* _To do_:
Show me every line in the listing that has the word "width".

* _Excerpted records_:
Segment Open

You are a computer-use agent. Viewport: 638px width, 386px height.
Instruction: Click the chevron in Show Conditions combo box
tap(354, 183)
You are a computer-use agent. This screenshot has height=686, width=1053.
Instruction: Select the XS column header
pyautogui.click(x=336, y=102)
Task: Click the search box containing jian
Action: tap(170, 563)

Segment Closed
Segment Open

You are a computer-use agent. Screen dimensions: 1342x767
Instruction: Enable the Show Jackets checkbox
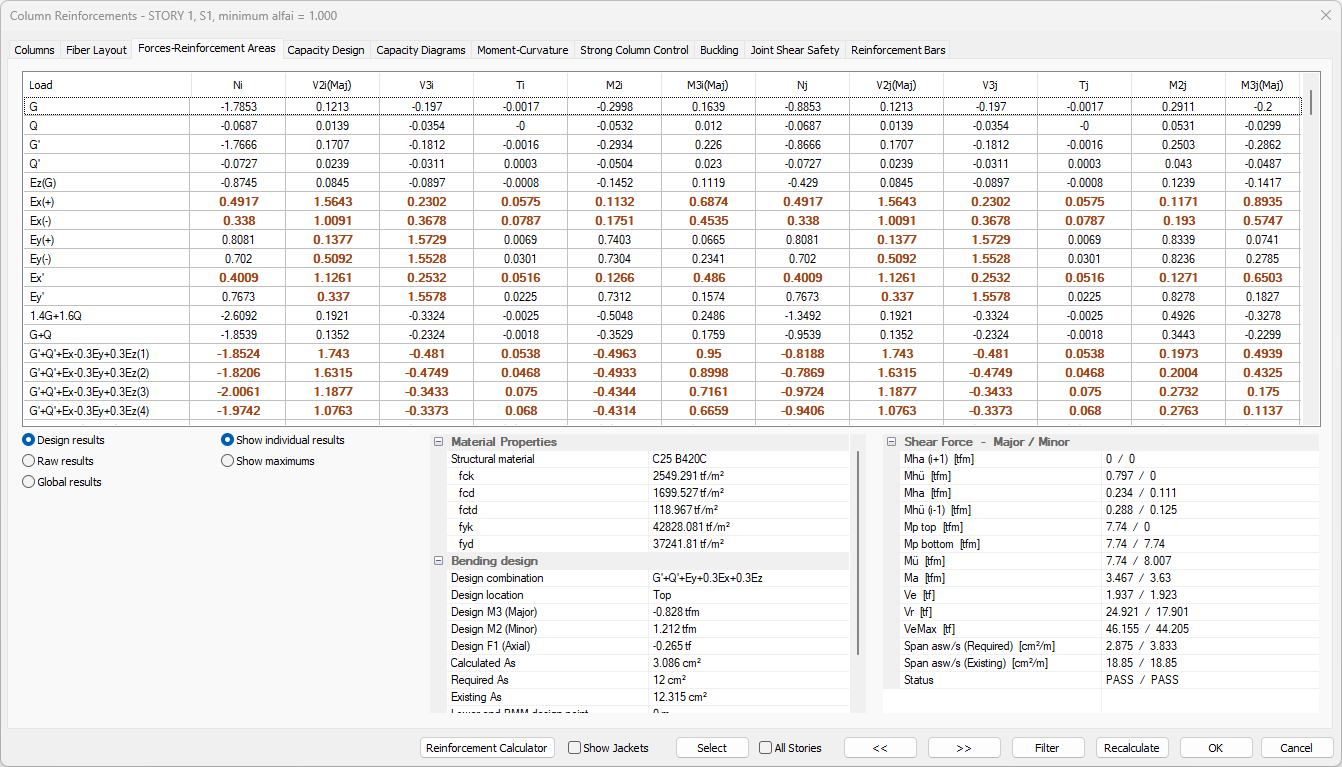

Segment Closed

* _Response_:
You are a computer-use agent. Viewport: 638px width, 386px height.
You are a computer-use agent. This screenshot has height=686, width=1053.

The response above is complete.